# Raven RG100H - Holy crap



## XeoFLCL (Aug 24, 2008)

So I was doing a runthrough of the local guitarcenter in Brea and I'd always see these Raven combos, and I'd never really take the time to sit down and give them a shot, for reasons I don't even know. Well today, I ran over there and noticed guitarcenter got in a Raven RG100H, and since I was looking for a new guitar head, I thought "why not".. Plugged it in, tried it out, and my god. The thing blew me away, I could get just about every tone I could want out of the thing, and the clean channel was very clean, and very loud. Even better, it's only like 300 dollars. Does anyone personally own one of these? Because I'm afraid, that at that price, there's a reason they're soo cheap. Be it bad construction or short lifetime.. Or maybe it's just a steal? 

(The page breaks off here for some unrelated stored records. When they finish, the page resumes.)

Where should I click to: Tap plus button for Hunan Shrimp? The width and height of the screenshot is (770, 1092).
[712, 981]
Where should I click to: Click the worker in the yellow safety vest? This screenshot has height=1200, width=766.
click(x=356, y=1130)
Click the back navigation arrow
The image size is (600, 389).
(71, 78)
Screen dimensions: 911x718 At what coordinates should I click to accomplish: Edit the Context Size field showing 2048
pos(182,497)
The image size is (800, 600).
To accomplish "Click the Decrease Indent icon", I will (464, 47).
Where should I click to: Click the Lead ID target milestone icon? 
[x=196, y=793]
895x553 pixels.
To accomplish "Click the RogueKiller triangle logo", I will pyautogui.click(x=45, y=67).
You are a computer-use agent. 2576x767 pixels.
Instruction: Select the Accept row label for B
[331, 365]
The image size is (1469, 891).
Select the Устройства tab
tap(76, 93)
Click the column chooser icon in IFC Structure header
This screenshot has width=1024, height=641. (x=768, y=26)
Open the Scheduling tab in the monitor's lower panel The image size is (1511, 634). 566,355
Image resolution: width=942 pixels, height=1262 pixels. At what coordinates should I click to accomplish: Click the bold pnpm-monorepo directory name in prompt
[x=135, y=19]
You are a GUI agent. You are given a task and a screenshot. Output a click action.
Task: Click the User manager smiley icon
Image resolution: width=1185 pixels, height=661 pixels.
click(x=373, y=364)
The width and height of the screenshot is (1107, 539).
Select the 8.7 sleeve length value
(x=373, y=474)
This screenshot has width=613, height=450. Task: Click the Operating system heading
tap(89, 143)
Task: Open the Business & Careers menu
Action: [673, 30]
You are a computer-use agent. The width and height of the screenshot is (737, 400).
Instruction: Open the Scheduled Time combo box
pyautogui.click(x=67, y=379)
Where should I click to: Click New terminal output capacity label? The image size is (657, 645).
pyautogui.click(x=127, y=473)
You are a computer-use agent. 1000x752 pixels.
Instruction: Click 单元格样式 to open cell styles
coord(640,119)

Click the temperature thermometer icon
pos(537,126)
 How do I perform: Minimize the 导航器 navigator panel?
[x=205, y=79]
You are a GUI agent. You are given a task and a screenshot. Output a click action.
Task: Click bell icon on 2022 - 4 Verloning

I don't know but its tone blew away my previous choices, a B52 and a line 6 spider head.. For half the price. But maybe it's just my own ears? it doesn't have that harshness most solidstate amps have, it seems. Not only that but the thing is loud as hell.


----------



## HamBungler (Aug 24, 2008)

I tried one out a couple weeks back and they didn't sound half bad. Sure, its not a tube amp, but for a good sounding solid state at that price its not a bad deal.


----------



## XeoFLCL (Aug 24, 2008)

HamBungler said:


> I tried one out a couple weeks back and they didn't sound half bad. Sure, its not a tube amp, but for a good sounding solid state at that price its not a bad deal.


Yeah, the distortion seemed a tad weak at first, but the distortion channel was very flexible, and the more you turned it up the stronger it would get, so I'm not too worried about that. I just don't know if it's a go or not, the thing sure as hell looked durable, with the grill and diamond steel plate under it, but you can't judge a book by it's cover . I just have a bad habit of.. breaking stuff lol


----------



## klutvott (Aug 24, 2008)

Never heard of that brand before. I did a google search and i see that it has a buildt in tuner. I've never seen that in an amp before except from the line 6 stuff. I say go for it if you like how it sounds. You usually get what you pay for so don't have high expectations. But you never know. Maybe it will last a long time.


----------



## loktide (Aug 25, 2008)

Always trust your ears.

I've never heard of them myself, but if you liked it then get it. Especially if it's cheap.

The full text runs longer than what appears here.